People Behind the Science: Dr. Doris Tsao and Current Approaches to Studying Face-Selective Units
Dr. Doris Tsao and her collaborators have introduced a more targeted approach to investigating face-selective units in primates. Dr. Tsao began her work on face patch neurons as a graduate student and postdoctoral scientist at Harvard Medical School, collaborating with Winrich Freiwald and Professor Margaret Livingstone. Tsao continued this work as a professor at Caltech, where she received a MacArthur “genius” award, and continues it now at the University of California at Berkeley. Dr. Tsao and her collaborators used fMRI to locate six face patches in IT cortex that contain neurons responsive to faces. They then recorded from individual neurons in each patch. Figure 6.34 (right side) shows the responses of 182 neurons in a face patch (vertical axis) to 96 standard images (horizontal axis) of faces, bodies, fruits, gadgets, hands, and scrambled photos. The images were flashed on a screen in random order. Each horizontal row represents the responses from one of the 182 recorded neurons, with red indicating a strong response. For analysis, the responses were lined up to place all the responses to one stimulus image in a vertical line, and to group the stimuli into six categories. For almost all the neurons in a face patch, it was clear that only the 16 images of faces consistently elicited strong responses, with little or no response to the other images.

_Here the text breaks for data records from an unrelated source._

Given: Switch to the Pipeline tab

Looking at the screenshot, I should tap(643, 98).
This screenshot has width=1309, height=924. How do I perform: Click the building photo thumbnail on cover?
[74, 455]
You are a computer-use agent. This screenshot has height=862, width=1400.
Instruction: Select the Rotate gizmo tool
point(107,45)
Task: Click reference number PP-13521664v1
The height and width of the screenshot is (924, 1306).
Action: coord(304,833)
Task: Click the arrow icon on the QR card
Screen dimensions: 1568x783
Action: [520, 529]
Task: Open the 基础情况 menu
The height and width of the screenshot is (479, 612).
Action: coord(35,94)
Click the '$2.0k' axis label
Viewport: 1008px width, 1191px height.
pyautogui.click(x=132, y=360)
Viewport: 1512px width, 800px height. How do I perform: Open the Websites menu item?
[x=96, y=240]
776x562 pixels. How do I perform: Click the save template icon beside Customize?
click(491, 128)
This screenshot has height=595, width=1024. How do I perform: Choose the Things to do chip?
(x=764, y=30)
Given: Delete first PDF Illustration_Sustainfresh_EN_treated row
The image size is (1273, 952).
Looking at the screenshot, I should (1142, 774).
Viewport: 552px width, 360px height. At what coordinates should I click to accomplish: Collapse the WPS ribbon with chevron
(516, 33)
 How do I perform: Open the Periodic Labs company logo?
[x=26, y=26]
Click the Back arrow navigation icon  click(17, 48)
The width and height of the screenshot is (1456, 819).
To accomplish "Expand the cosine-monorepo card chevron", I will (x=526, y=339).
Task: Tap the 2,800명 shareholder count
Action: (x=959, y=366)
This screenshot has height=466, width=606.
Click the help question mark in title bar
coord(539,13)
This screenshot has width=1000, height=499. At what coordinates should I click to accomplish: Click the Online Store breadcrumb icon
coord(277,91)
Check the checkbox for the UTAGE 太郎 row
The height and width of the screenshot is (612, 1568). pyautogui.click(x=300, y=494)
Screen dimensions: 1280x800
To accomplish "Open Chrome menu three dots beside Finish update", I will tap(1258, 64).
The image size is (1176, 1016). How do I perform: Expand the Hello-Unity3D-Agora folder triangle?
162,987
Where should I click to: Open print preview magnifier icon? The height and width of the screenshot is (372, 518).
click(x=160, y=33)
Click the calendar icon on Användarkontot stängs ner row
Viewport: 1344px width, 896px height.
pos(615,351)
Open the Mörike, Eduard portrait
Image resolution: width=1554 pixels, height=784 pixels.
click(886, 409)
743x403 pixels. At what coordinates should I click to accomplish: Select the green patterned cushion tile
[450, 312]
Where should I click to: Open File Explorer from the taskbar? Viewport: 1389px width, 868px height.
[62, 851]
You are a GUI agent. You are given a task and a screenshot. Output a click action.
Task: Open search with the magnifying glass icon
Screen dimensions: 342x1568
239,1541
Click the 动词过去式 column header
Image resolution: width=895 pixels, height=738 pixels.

Other experiments used cartoon faces as stimuli, permitting systematic variation of features such as the proportions of the face, the size of the nose, the diameter of the eyes, and the height of the hair. Different neurons were tuned to extremes of some features but not affected by variations in other features. Later research found two additional face patches where the responses were affected by whether the face was familiar to the monkey being tested. One clear conclusion was that a given face would elicit responses from a large subset of neurons in multiple face patches, with different faces activating different subsets.
In online videos, Dr. Tsao explains characteristics of the first face-selective neurons she studied as well as her later work at Caltech.
Face patches have also been identified by fMRI in the human brain, a region called the fusiform face area (FFA). Research on IT face patches continues, with a goal of revealing how advanced visual processing occurs in sequential stages for a well-defined image category. These studies may help explain how a scene that activates millions of neurons in multiple cortical areas leads to our conscious perception of the components of the visual world around us.